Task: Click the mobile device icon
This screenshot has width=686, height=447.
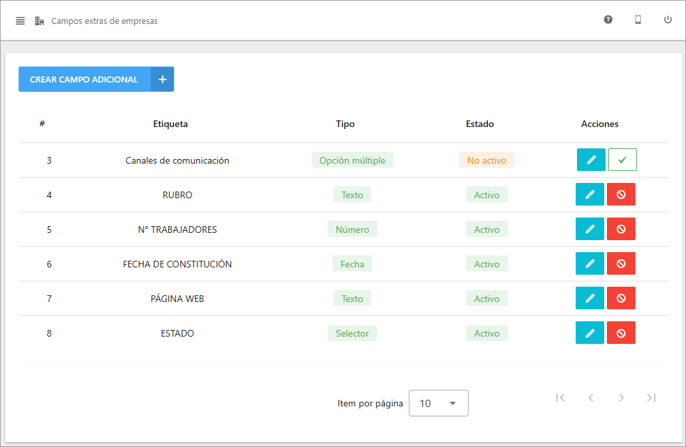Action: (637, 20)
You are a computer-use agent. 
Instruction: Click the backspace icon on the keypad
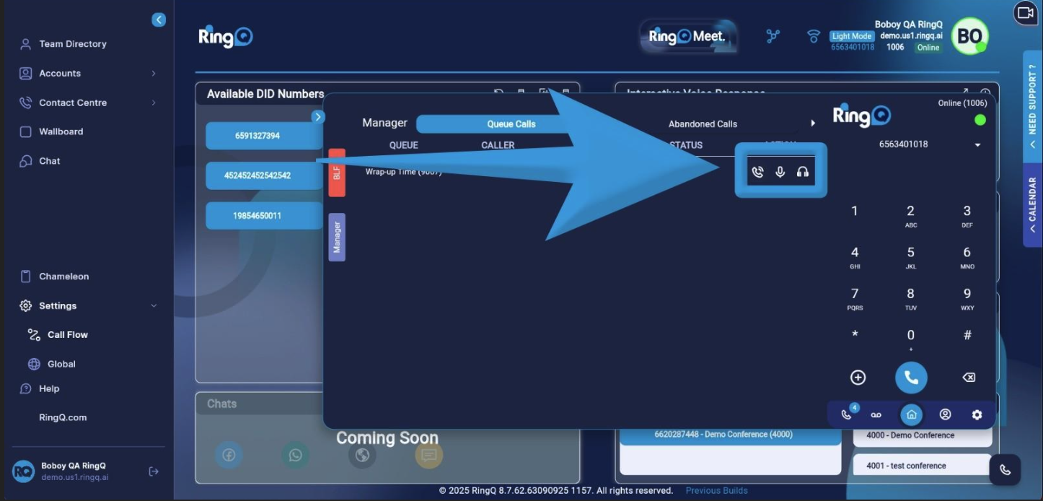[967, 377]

━━━━━━━━━━━━━━━━

From the first line to the last, repeat the records above exactly, leaving out the pictures.

Task: Click the mobile device icon
This screenshot has width=686, height=447.
Action: (637, 20)
You are a computer-use agent. 
Instruction: Click the backspace icon on the keypad
[967, 377]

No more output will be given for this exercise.